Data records
--- START ---

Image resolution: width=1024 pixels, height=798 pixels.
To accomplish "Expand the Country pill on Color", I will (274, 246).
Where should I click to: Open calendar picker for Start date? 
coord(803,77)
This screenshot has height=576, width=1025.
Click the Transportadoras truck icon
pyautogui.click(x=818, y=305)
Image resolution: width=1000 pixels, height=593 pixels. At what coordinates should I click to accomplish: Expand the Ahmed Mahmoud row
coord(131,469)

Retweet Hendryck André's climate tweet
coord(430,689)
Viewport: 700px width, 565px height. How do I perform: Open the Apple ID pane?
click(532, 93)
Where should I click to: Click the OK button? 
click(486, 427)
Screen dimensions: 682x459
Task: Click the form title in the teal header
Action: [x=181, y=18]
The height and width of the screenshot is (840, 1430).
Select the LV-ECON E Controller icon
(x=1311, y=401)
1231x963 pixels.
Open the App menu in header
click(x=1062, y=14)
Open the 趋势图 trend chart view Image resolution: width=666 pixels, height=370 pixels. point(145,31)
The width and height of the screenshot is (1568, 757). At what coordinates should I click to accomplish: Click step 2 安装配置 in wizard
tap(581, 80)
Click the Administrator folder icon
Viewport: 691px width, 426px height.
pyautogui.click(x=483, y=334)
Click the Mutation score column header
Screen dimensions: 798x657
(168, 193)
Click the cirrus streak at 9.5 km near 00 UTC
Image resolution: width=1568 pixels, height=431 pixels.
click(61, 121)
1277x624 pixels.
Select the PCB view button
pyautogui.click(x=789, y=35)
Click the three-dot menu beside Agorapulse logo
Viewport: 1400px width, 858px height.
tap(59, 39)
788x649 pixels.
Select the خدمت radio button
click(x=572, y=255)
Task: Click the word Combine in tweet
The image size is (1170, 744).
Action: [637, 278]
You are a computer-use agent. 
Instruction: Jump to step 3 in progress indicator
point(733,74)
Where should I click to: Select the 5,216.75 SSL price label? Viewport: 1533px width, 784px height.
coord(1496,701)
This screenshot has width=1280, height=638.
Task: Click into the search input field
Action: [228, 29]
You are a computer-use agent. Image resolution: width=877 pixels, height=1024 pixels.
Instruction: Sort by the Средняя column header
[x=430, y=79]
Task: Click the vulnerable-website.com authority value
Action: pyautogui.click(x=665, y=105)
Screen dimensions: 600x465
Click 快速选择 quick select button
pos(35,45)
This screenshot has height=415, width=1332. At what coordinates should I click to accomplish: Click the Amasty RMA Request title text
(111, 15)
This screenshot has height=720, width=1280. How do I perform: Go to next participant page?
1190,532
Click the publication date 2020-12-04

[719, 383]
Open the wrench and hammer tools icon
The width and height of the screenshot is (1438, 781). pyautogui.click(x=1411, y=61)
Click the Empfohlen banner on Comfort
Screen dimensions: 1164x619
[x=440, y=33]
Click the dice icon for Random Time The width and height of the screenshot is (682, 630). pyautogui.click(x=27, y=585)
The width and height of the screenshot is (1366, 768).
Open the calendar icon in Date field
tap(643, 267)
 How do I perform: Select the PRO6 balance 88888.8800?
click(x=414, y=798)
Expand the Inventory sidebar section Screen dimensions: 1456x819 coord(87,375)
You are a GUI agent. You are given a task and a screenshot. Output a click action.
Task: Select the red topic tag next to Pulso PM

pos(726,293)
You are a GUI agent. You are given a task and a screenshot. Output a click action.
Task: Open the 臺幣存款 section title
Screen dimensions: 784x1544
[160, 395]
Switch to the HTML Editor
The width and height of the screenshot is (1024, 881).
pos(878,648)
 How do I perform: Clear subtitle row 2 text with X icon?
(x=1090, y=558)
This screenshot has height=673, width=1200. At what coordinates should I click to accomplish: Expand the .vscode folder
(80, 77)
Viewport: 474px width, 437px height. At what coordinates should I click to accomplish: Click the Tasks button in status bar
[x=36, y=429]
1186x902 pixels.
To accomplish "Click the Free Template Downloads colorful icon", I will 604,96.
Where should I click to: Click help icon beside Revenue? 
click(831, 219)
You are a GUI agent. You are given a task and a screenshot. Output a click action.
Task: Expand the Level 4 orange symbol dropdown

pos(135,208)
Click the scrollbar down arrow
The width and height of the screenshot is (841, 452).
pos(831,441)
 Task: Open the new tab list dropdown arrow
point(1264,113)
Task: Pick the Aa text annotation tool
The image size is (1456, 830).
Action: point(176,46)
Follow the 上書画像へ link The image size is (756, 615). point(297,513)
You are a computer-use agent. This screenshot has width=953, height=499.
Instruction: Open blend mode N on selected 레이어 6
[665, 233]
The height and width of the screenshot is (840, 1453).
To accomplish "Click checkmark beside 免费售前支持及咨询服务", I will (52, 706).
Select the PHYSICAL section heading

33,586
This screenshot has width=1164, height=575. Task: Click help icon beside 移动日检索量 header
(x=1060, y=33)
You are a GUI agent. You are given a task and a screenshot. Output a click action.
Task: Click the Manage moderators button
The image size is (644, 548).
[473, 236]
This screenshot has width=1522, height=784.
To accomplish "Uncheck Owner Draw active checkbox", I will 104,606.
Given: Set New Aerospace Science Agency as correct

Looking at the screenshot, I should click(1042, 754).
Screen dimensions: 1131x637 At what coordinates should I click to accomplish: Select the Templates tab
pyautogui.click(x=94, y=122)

--- END ---

◆ **WHAT YOU HAVE TO DO**
Reproduce all lines from the records above that include the word "computer".

◆ **EXPECTED OUTPUT**
You are a computer-use agent. 
You are a computer-use agent. Image resolution: width=877 pixels, height=1024 pixels.
You are a computer-use agent. This screenshot has width=953, height=499.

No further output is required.